LSNの前身である病院図書館小委員会は、1931年8月29日に設立された。 (2)これはIFLA自体の設立からわずか4年後のことである。(3)病院図書館小委員会は、IFLAが結成した7番目の小委員会で、特別なユーザーグループに対する図書館サービスに、初めて焦点を絞ったものであった。(4)

小委員会は、国際的な病院図書館団体への期待が大いに膨らんだ時代に結成された。この時代、入院患者に対する図書館サービスへの関心の高まりが認められるようになっていたが、(5)現象は一つには、第一次世界大戦中および大戦後、入院中の軍人に対し、本と読書が好ましい影響を与えたことを受けて、ブームとなったのである。(6)偶然にも、1800年代後期に始まった多国的な取り組みの結果、時代はさらに図書館の組織的な国際協力の幕開けを告げ、その中心となったのがIFLAの設立だった。(7)

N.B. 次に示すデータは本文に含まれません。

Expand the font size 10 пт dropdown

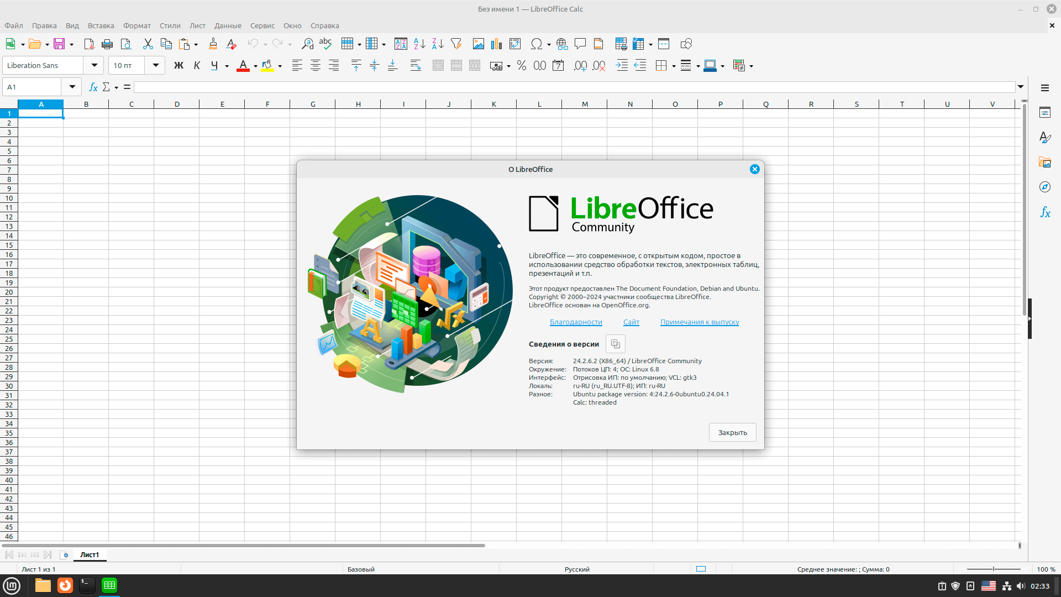tap(156, 66)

小委員会の結成は、当時、英国赤十字社・聖ヨハネ騎士団病院図書館(British Red Cross and Order of St. John Hospital Library)の運営責任者であったマージョリー・E・ロバーツ(Marjorie E. Roberts)によって提案された。(8)ロバーツは、政治的洞察力のあるエネルギッシュな女性で、入院患者に図書館サービスを提供する必要性について、深い情熱を抱いていた。病院内での図書館活動には、特に読書が治療手段として利用される際には、独自の専門知識と技術が必要であると認識していたロバーツは、この分野における特別な研修の必要性も熱心に提唱した。そして最終的に、患者向けの図書館サービスは、国によって運営方法が大きく異なる場合が多いことを知り、さまざまな方法を研究し、アイディアを交換できる国際会議に価値を見出すに至った。

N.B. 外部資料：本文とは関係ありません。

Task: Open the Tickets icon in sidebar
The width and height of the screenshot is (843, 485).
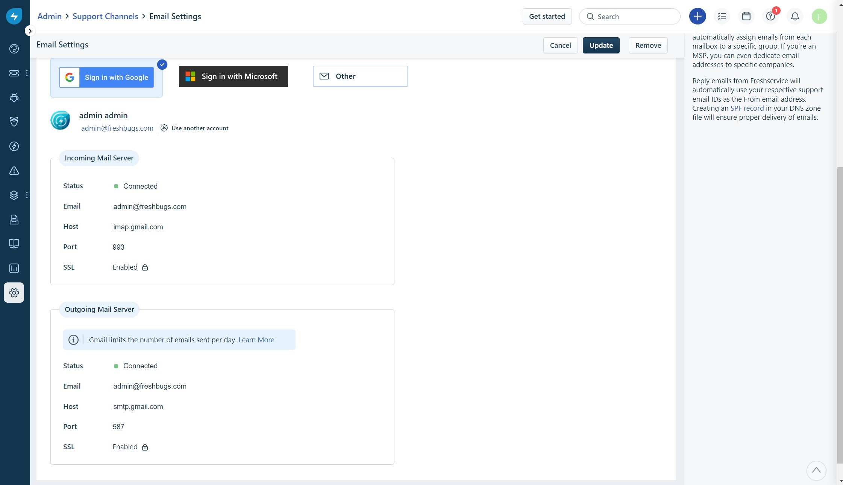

ロバーツの提案をさらに推し進めたのは、1930年にケンブリッジで開催された(英国)図書館協会(Library Association)会議であった。患者向けの図書館サービスに関する協会初の会議がそこで開かれたのである。(9)そしてロバーツを主任幹事とし 、(10)デンマーク、イギリス(UK)およびアメリカ合衆国(US)における活動の説明がなされた。(11)これに続く会議参加者による非公式会談では、ドイツおよびスウェーデンにおける患者図書館サービスの再検討が行われ、公式会議と合わせて、多国間協力がもたらす恩恵を、参加者は感じたようである。討議終了時には、国際同盟を結成する提案が出された。(12)ロバーツがのちに記したように、それは「国際的な情報収集と意見交換」のニーズを満たすものとなる。(13)

IFLAとの連携を進めることを決めたのが、ロバーツなのか、あるいは参加者全体なのかは定かではないが、いずれにせよ、IFLAという組織が完璧な場であると思われたのは間違いない。IFLAは国際組織であり、それゆえ、既存の病院図書館サービスへのルートを広く提供し、またそのようなサービスがまったく存在しないところでは、サービスを促進することができた。また、国によっては患者に対する図書館サービスに地方自治体の図書館が責任を負っており、IFLAとの連携は、そのような図書館と連絡を取り合う効果的な手段でもあった。そして最後に、IFLAには専門教育小委員会があり、おそらくロバーツにとってはこれが特に重要であった。